In the statement made to reporters, Nick Jourlies, M.D., president of ACEP, said, “We know we need more primary care physicians. But even with primary care being beefed up, patients will still be getting sick and injured, and they will still be coming to the emergency room.” ACEP is urging the Obama administration and policymakers to include increased resources for hospital emergency rooms as part of the overall healthcare reform effort.
Jourlies’ concern about the supply of emergency medicine specialists is echoed by a study of the national emergency physician workforce published earlier this year in Annals of Emergency Medicine. The study notes that of the nation’s 39,000 clinically active emergency medicine physicians, 69 percent are emergency medicine trained and/or emergency medicine board certified, while the majority of the remainder are family physicians or general internists. These numbers are deemed insufficient to meet the nation’s needs, and, according to the study, “the shortage of emergency medicine-trained physicians will persist for decades.” The study further indicates that shortages of emergency medicine physicians are most pronounced in the Midwest and in rural areas throughout the United States.

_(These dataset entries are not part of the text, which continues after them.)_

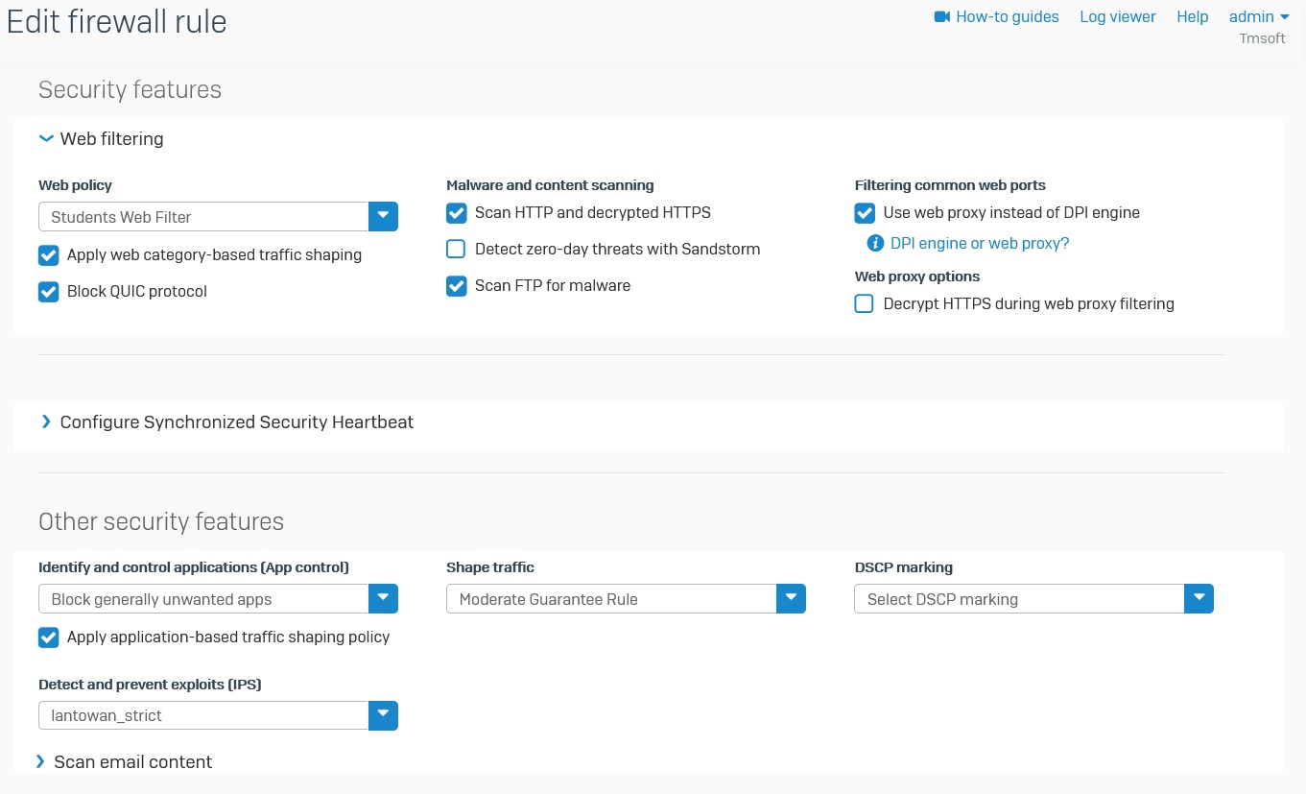Open the admin user menu

click(x=1258, y=17)
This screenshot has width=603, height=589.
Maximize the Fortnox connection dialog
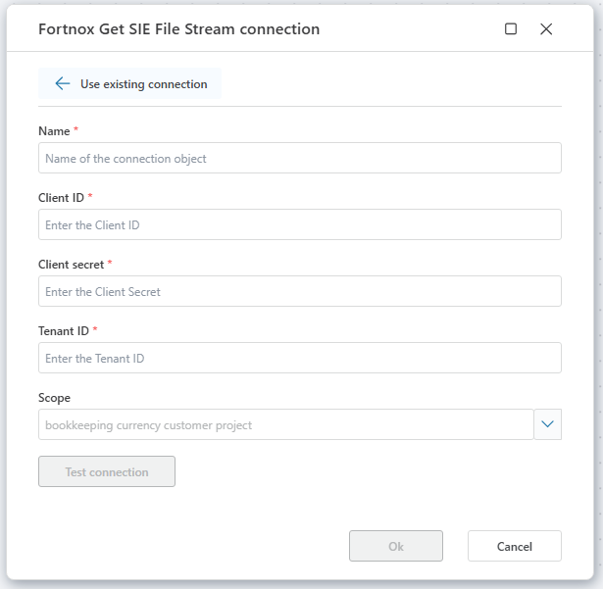[x=511, y=29]
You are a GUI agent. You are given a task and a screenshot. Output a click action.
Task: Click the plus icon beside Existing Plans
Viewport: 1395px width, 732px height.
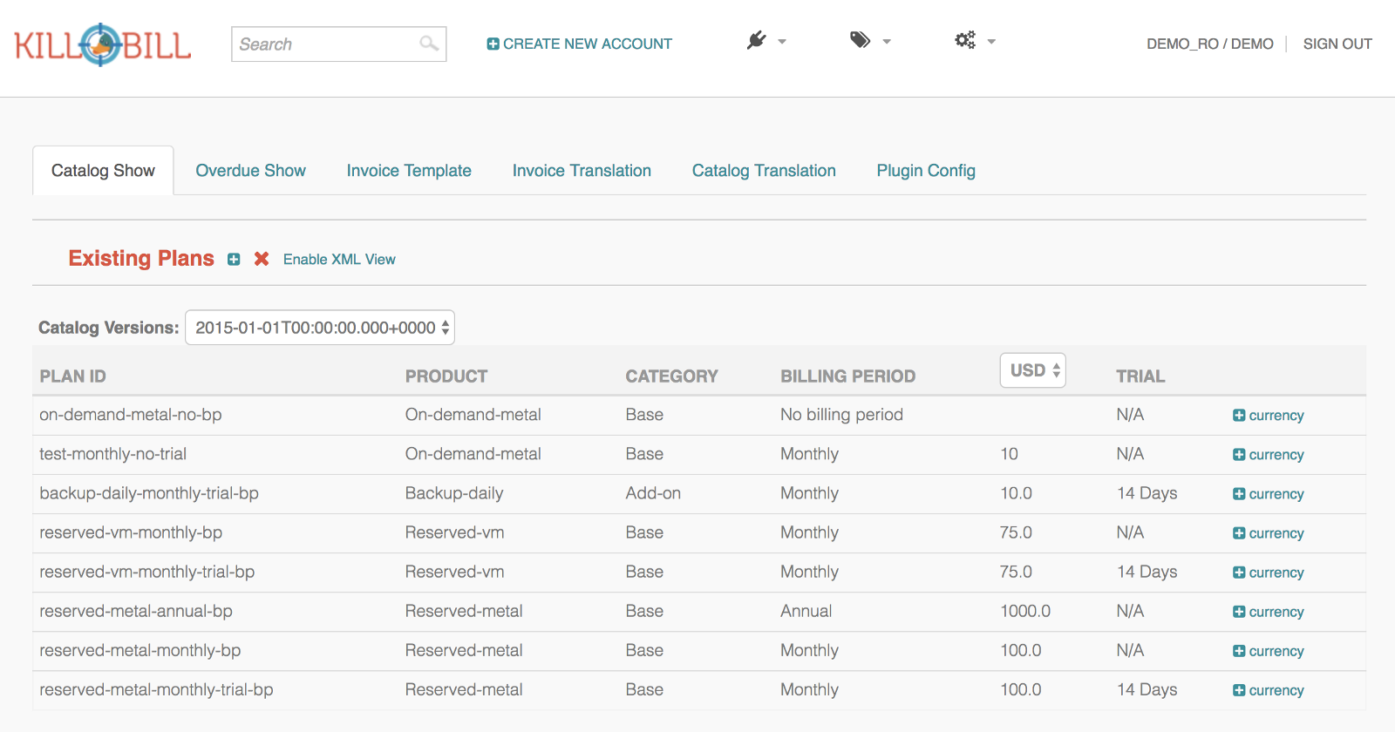click(234, 260)
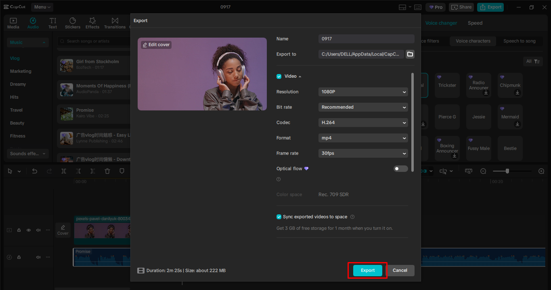
Task: Open the Frame rate 30fps dropdown
Action: tap(363, 153)
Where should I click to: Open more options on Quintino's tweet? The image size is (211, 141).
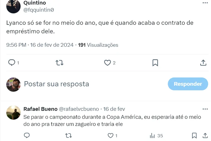[205, 3]

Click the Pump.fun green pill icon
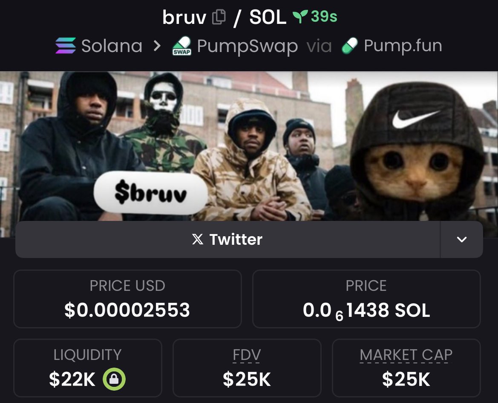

Some studies indicate that the steep rise in emergency room visits is not being driven by uninsured patients, but by insured patients who lack ready access to a primary care doctor. A Center for Studying Health Systems Change report showed that the 16 percent rise in hospital emergency room visits between 1997 and 2001 was caused largely by insured patients. During that time, emergency room visits by insured patients increased by 24 percent, whereas ER visits by uninsured patients increased by only 10 percent. Many policymakers argue that primary care physicians would absorb many of these visits if there were more of them. Jourlies challenges this idea and notes that “even if patients call primary care doctors first, their doctors will just tell them to go to the emergency room anyway.”
However this debate is resolved, it is clear that new staffing resources and methods will be needed to address physician shortages in the emergency department. According to Timothy Boes, president of Staff Care, a leading temporary physician staffing firm and a company of AMN Healthcare, an increasing number of hospitals are turning to temporary (locum tenens) physicians to maintain services and revenue while permanent physicians are being sought.
“The locum tenens option fits nicely in emergency medicine because emergency medicine physicians and locum tenens doctors practice in a similar manner,” Boes observes. “Both work on shifts and both see patients in a short-term setting, where continuity of care generally is not an issue.”
According to Staff Care’s 2009 Review of Temporary Physician Staffing Trends, approximately two-thirds of hospitals used locum tenens doctors in the last 12 months. The review asked over 200 hospital executives to rate the skill sets of locum tenens physicians. Eighty-two percent of those surveyed rated locum tenens’ physicians to be either good or excellent.
Even with locum tenens doctors supplementing permanent emergency physician staffs, emergency departments will require alternate staffing models, the Annals of Emergency Medicine study suggests. Recommendations include “the increased utilization of midlevel providers and enhanced collaboration with primary care physicians who often staff smaller, rural emergency departments.” The study notes that physician assistants and nurse practitioners have become a more frequently utilized resource in emergency medicine, with midlevel providers participating in the care of 13 percent of all U.S. emergency department visits in 2005.